Sem menosprezar esses conselhos mecânicos tingidos de otimismo – e de infantilismo – que podem ser úteis para algumas pessoas, entre o âmbito profissional e científico não têm boa reputação. São criticados por estar vazios de conteúdo, e pela insistência que fazem na possibilidade de mudar o problema por si mesmo, o que pode gerar expectativas que causam ainda mais incômodo. Não devemos nos culpabilizar. É difícil prestar atenção ao mal-estar de um amigo de quem gostamos de verdade e muitas vezes nos sentimos impotentes ao não saber como ajudá-lo, porque não nos ensinaram como fazê-lo em uma sociedade cada vez mais individualista e virtual. Escutar não é fácil, mas podemos aprender a fazê-lo melhor.
A Real Academia Espanhola (RAE) define a amizade como o afeto pessoal, puro e desinteressado que nasce e se fortalece com o convívio. E esse convívio inevitavelmente está cheio de momentos em que é preciso estar à altura. Os verdadeiros amigos são os que se alegram por suas conquistas, mas também te acompanham e sabem escutar suas angústias, medos, frustrações e fracassos. Essa é a amizade virtuosa explicada por Aristóteles em seu livro Ética A Nicômaco. Para o autor há mais dois tipos de amizade: por interesse e utilidade e por prazer, que também são válidos, mas sobrevivem pior com a passagem do tempo.

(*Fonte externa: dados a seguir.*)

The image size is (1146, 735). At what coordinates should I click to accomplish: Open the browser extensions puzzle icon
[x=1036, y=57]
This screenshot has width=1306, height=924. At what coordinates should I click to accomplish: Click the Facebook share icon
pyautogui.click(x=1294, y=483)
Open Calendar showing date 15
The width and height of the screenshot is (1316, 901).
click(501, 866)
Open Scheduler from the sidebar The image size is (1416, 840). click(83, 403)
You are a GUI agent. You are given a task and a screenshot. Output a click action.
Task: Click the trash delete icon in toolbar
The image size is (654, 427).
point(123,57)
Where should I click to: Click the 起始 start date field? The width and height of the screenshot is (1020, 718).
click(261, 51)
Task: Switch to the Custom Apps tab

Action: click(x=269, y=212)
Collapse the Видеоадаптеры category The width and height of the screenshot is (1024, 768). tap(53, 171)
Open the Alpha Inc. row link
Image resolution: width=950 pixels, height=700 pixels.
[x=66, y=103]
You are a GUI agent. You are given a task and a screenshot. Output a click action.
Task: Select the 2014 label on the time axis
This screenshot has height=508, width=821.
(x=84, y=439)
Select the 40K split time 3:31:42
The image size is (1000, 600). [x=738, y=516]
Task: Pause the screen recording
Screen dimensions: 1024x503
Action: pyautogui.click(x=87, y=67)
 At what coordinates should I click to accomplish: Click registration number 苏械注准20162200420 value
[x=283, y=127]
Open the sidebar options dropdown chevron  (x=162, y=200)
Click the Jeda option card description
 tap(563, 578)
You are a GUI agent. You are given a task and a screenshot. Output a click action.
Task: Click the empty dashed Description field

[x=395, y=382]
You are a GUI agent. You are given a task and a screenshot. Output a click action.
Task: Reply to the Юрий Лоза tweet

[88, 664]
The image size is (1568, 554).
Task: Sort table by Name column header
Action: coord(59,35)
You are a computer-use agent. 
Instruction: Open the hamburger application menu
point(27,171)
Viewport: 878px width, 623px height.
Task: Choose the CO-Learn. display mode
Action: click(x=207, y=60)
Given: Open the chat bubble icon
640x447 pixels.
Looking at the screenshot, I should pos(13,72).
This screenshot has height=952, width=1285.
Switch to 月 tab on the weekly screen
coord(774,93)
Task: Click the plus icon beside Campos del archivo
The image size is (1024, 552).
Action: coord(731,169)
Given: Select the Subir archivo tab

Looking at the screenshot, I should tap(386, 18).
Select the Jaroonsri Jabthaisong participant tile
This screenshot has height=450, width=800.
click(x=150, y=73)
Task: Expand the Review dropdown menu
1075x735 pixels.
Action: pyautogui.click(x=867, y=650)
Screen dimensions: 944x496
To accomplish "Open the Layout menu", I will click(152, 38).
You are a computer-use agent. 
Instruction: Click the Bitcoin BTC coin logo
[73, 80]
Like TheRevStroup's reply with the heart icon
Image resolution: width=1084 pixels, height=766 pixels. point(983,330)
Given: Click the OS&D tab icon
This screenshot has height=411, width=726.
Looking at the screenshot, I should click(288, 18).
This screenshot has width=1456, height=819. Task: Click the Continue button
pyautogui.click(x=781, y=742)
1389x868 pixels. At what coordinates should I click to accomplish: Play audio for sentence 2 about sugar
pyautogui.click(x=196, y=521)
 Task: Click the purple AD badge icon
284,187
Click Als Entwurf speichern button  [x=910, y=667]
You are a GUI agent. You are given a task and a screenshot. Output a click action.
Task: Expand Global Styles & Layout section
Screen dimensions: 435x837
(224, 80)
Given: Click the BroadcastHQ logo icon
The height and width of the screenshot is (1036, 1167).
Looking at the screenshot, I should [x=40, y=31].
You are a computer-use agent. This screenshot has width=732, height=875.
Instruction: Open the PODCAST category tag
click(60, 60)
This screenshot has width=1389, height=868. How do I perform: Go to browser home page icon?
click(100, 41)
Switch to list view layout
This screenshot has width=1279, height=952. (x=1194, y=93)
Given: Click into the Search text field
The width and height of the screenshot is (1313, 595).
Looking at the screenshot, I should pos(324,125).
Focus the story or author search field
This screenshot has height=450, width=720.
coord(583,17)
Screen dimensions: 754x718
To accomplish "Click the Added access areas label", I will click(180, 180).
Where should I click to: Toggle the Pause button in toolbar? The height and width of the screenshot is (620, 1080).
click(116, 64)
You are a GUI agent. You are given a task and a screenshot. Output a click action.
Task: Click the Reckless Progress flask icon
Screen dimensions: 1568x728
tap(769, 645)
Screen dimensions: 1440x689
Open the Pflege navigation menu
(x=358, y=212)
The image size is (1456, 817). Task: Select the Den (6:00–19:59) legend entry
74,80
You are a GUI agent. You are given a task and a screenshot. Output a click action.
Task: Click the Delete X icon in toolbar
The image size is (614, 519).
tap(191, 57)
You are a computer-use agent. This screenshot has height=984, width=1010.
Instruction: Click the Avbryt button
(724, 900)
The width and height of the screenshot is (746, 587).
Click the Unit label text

Os comportamentos virtuosos consistem em dizer ao nosso amigo que é válido o que ele sente. Que não está sozinho. Que vamos ouvi-lo com empatia. Que vamos escutar o que o preocupa sem ser exigentes demais com os detalhes. Perguntar a ele o que precisa. Se notamos que tem dificuldades em se abrir, não insistiremos. Vamos manter a calma. Podemos ser mais ativos oferecendo-o ajuda com as coisas básicas da vida sem ser invasivos. Até mesmo propor a ele algum plano agradável para que se distraia e se sinta melhor; mas, ao mesmo tempo, dar espaço. É conveniente transmitir esperança em relação à possibilidade de se sentir melhor com o passar do tempo, e reconectá-lo com momentos agradáveis do passado em que superou circunstâncias adversas. Não é má ideia dar um passeio por um parque e fazer uma pequena excursão. E nos aliar com algum familiar e amigo próximo. Definitivamente, não pressionar, não julgar e estar disponíveis. Cultivar a verdadeira amizade também se trata disso.
Mas cada pessoa tem seu limite na capacidade de ajudar. Nunca devemos nos responsabilizar completamente pela saúde mental de outra pessoa. Não somos adivinhos e não sabemos se o sofrimento psíquico de nosso amigo é um mal-estar psicológico temporário próprio desses tempos ou é um verdadeiro transtorno mental. O melhor que podemos fazer se notamos que o tempo passa e não há melhoria, é ajudá-lo a procurar um profissional. O diagnóstico cabe a um especialista, que analisará mais fatores: a intensidade emocional, se limita seu funcionamento habitual e a duração.
A pandemia mostrou a importância das redes de apoio saudáveis no momento de enfrentarmos a incerteza e a adversidade. E essas redes vão muito mais além dos papéis de cuidador, designados tradicionalmente à família. O cérebro precisa dos outros para sobreviver. As amizades virtuosas ganharam mais protagonismo do que nunca e seu cultivo trará como consequência uma sociedade mais livre de preconceitos à saúde mental.
Nos hospitais, constatamos de perto. Sentimos muitos amigos acompanhando, ajudando e reconfortando muitos pacientes, apesar das restrições. Como lembra Rosa Montero, “nos momentos mais escuros, seus amigos acenderam a luz e literalmente deram a ele a vida”.